Les réfugiés ne savent jamais quand la frontière va ouvrir. Certains passent leurs journées accrochés aux barbelés, pour ne pas rater leur chance. Lundi, dans un mouvement de désespoir, ils ont tenté de défoncer la clôture. La police de la Macédoine les a arrosés de gaz lacrymogènes.

Dans cette situation, « il est extrêmement difficile d'assurer la sécurité dans le camp », s'inquiète Tim Jagatic. Chaque rumeur d'ouverture des frontières provoque un nouveau mouvement de foule vers le point de passage. Depuis le début de la semaine, toutes ces rumeurs s'avèrent non fondées...

Même MSF risque de s'exposer à la colère qui enfle de jour en jour.
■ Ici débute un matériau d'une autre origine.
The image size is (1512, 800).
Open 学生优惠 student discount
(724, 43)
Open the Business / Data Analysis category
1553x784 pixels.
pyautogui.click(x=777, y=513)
Lundi, croyant que l'ONG médicale ne leur offrirait plus de soins, des réfugiés ont lancé des appels à des protestations. « La moindre rumeur ici se répand comme un virus », résume le Dr Jagatic.
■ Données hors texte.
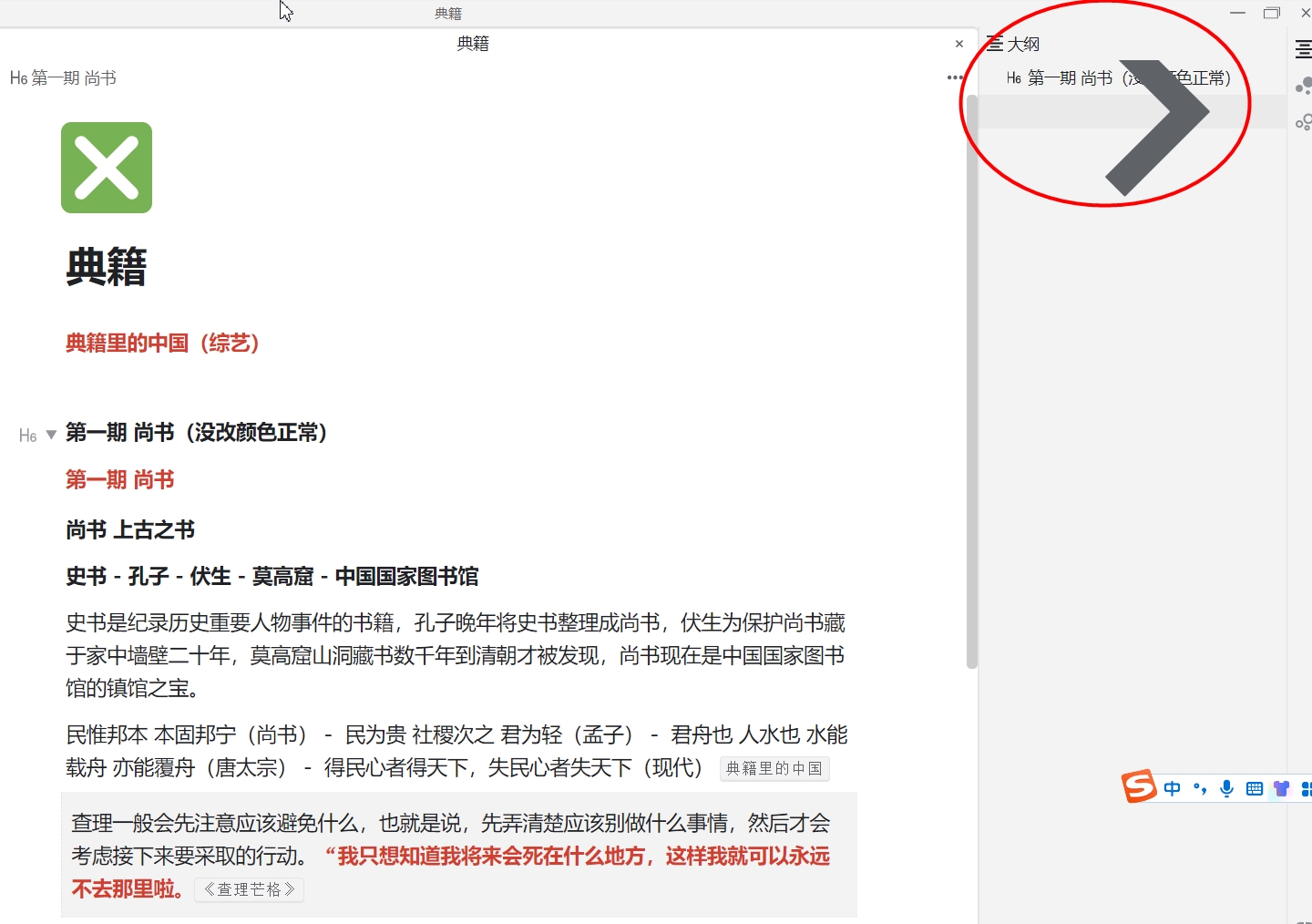Click the 典籍里的中国 inline tag
This screenshot has height=924, width=1312.
coord(774,768)
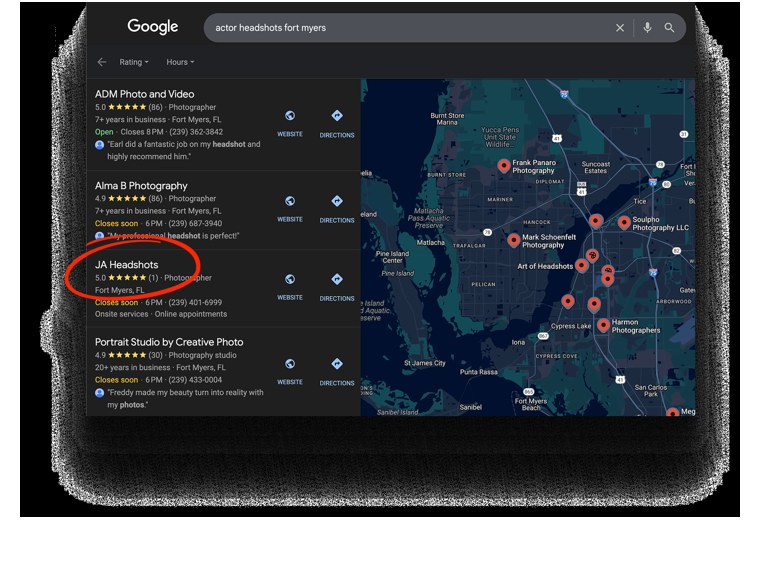Screen dimensions: 760x580
Task: Open Portrait Studio by Creative Photo website
Action: pos(290,372)
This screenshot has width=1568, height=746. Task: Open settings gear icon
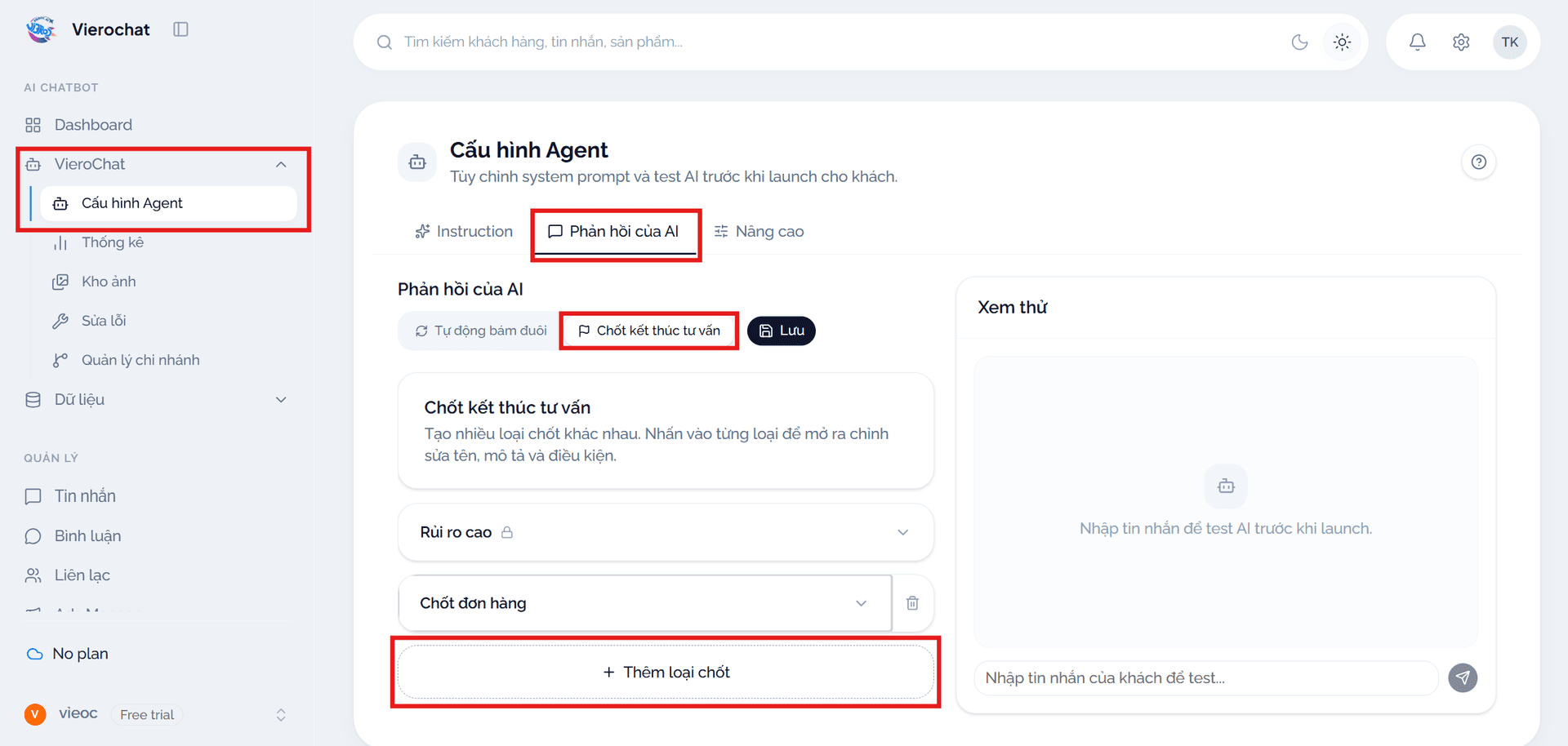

Ce dernier craint que la situation ne se détériore davantage à mesure que les réfugiés continueront à affluer vers Idomeni. « Nous n'avons pas la capacité de composer avec cette situation, et l'Europe ne fait rien, je ne comprends pas pourquoi... »

Dire que l'Europe ne fait rien est un euphémisme : en réalité, face à cette crise qui perdure, les pays européens font bien « quelque chose ». Ils se renvoient la balle, construisent murs et barbelés, ferment les frontières, et se chicanent entre eux sur la politique à suivre - laissant la Grèce seule face à cette vaste crise humanitaire qui s'accentue de jour en jour.

Avec les pénuries d'abris, de nourriture, d'eau et d'installations sanitaires de base, « l'Europe est au bord d'une crise humanitaire auto-provoquée », avertit le Haut-Commissariat pour les réfugiés de l'ONU.

Et pourtant, si tous les États de l'Union européenne avaient accepté de répartir les réfugiés au prorata de leurs populations respectives, le flot migratoire aurait pu être absorbé sinon sans efforts, du moins sans causer de débordements et de crises aiguës comme celle que l'on voit aujourd'hui. Plus encore si les autres pays développés s'étaient mis de la partie...

On ne le dira jamais assez : la crise des réfugiés était et reste soluble. Mais pour cela, il aurait fallu beaucoup de volonté collective. Une denrée en voie de disparition.